Un signo de madurez democrática es la disposición de los políticos y gobernantes a dimitir de sus cargos sin hacer de ello un drama. Se puede dimitir por numerosas causas que no figuran en ningún código y que son más o menos laxas a tenor de la sensibilidad social y personal. Se dimite por el disentimiento con un proyecto o propuesta política, por incompatibilidad con un superior, por conducta improcedente con o sin consecuencias judiciales y, de un modo más genérico, por dignidad, prudencia y hasta fatiga. La dimisión no habría de sugerir ningún género de sospecha y eso acontecería si no fuera una rareza por estos reinos. Aquí la mayoría inmensa de los cargos públicos son como lapas y no pocos consideran que su función ha de ser vitalicia. "Dimitir es de cobardes", oímos exclamar en cierta ocasión a un vivales.

Estos días, sin embargo, hemos asistido a una dimisión insólita por lo sonada y movilizadora de las menguadas reservas cívicas valencianas. Nos referimos, como ya se habrá adivinado, a la del director del Muvim, el profesor Romà de la Calle, puesto en el brete de renunciar al cargo o amparar la estupidez de unos iletrados del PP que pretendían practicar con su anuencia la censura en esa sede de la -en adelante presunta- ilustración y del modernismo. El docente no tuvo más opción que encomendarse a su honradez y salir entre aplausos, dejando tras de sí una gestión tan brillante y eficaz como revela el haber avivado un aborto museístico. Un episodio ejemplar que debería abonar otros trances semejantes, con o sin ovaciones, para contribuir a la necesaria regeneración de la vida pública en esta autonomía.

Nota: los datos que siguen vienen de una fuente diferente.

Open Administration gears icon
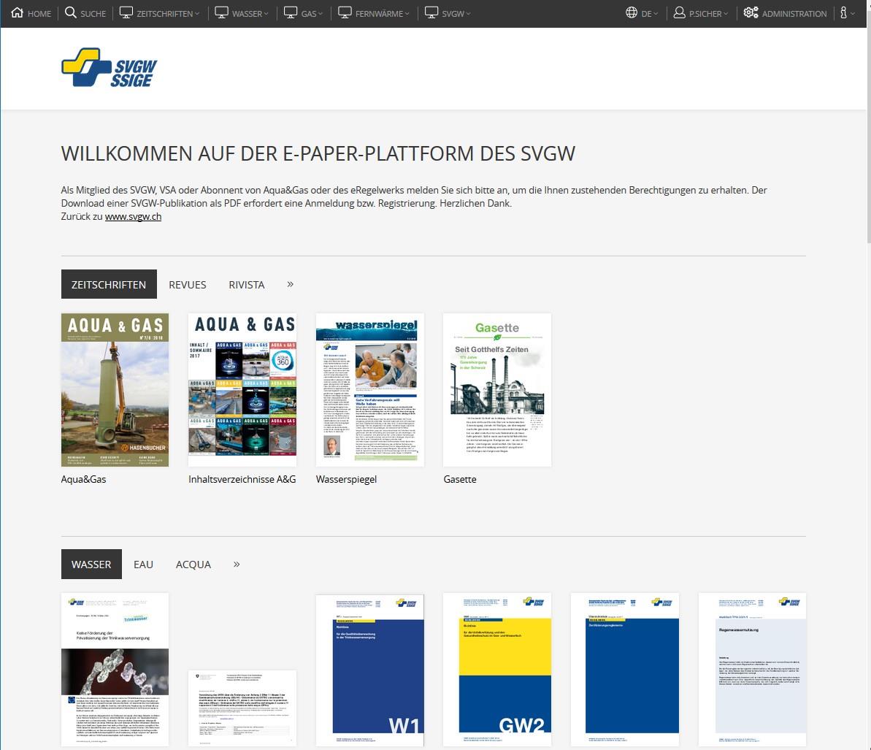871x750 pixels. coord(751,13)
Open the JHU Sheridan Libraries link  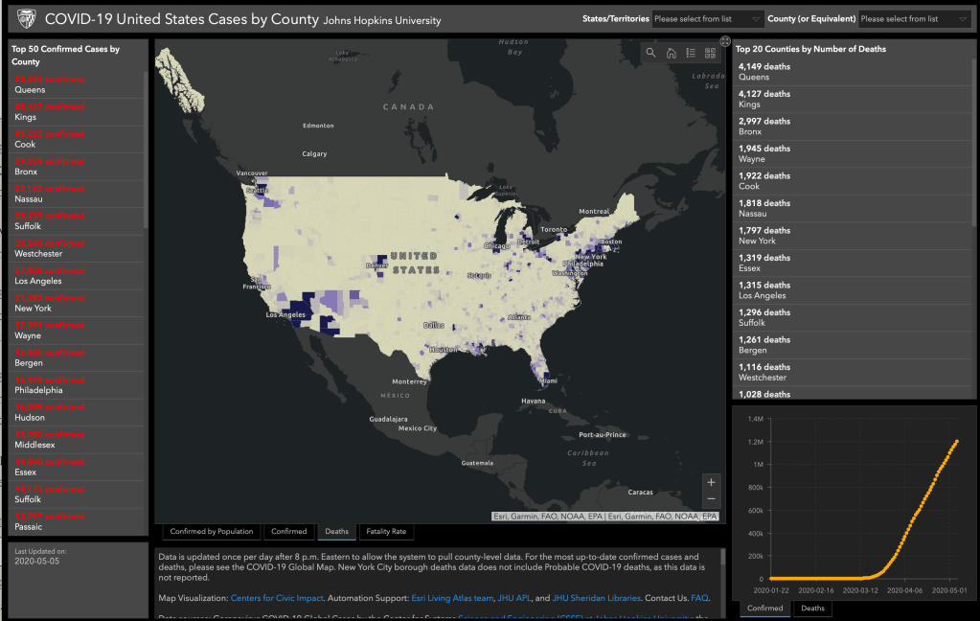597,598
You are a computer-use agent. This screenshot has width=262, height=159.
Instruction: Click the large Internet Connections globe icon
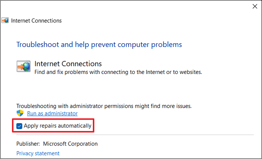pos(24,66)
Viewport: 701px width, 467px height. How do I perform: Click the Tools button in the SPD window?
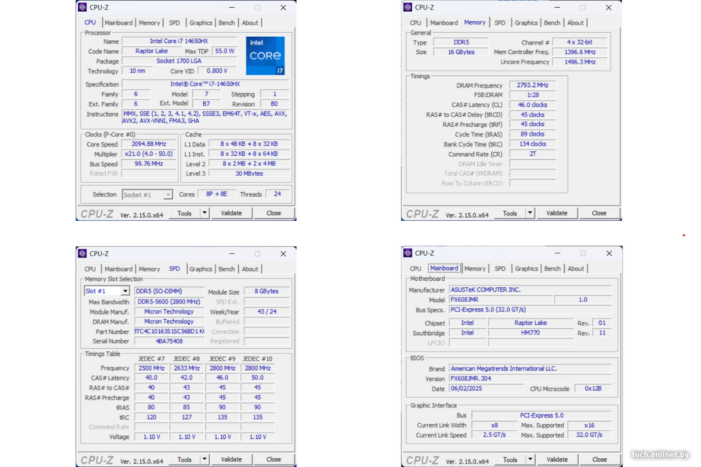click(185, 459)
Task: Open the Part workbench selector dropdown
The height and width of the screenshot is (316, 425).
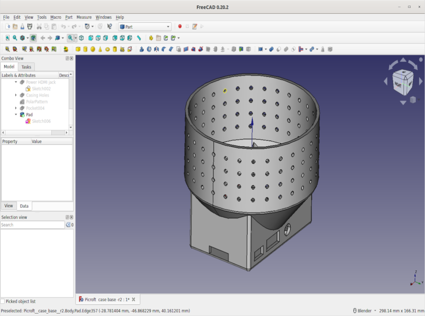Action: tap(144, 27)
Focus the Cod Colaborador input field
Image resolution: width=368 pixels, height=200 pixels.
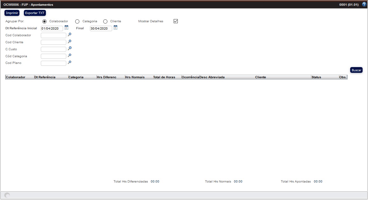click(x=54, y=35)
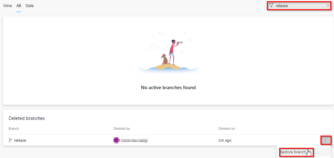334x158 pixels.
Task: Click the funnel filter icon
Action: (x=271, y=6)
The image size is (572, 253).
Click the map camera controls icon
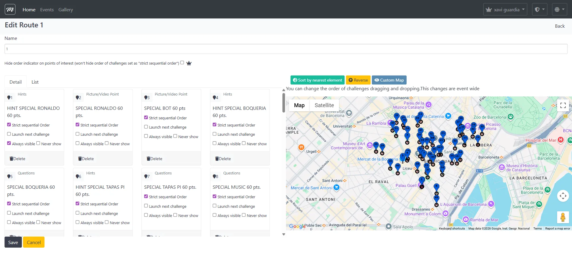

Pero no creemos que ese gesto, ni las alabanzas que merece quien dimite por coherencia con sus principios o circunstancias, aliente a la clase política indígena, aleccionada desafortunadamente por actitudes y resistencias de muy otro signo. Ahí tenemos, sin ir más lejos, la trama corrupta Gürtel y el enroque nada menos que del presidente de la Generalitat en sus propias trapisondas. ¿Había o no motivo para poner distancia entre éstas y su persona, convertida en un filón de sospechas y de sarcasmos? Con una dimisión a tiempo habría sentado un plausible y riguroso precedente de responsabilidad pública, además de acabar con las limitaciones y acosos de quien se obstina en gobernar estando empapelado, cual es su caso. En tal situación, la dimisión no sólo era procedente, sino que hubiera sido personalmente catártica.

A la luz de esa resistencia se comprende que por estos pagos autonómicos ningún político con mando en plaza se sienta aludido por sus propios errores, a menudo, contumaces, como ha sido la política urbanística llevada a cabo pasándose por el arco las condenas de las instancias europeas, los disparates pedagógicos a propósito de la Educación para la Ciudadanía, o el reiterado desacato en punto a la homologación del catalán, por no mencionar el grosero favoritismo de algún consejero para con sus amigos o parientes. Aquí el escándalo se diluye y los implicados miran hacia otra parte por mucho que se les señale con el dedo. Para su fuero pensarán que más rostro tiene su cofrade Federico Trillo, el ministro de Defensa que se tiene por eximido de la catástrofe del Yak 42, o el presidente de la CEOE, Gerardo Díaz Ferrán, un patrono tan ejemplar. O sea, que la dimisión, aquí y por ahora, es casi únicamente cosa de gente digna, como el citado director, maestro de ética.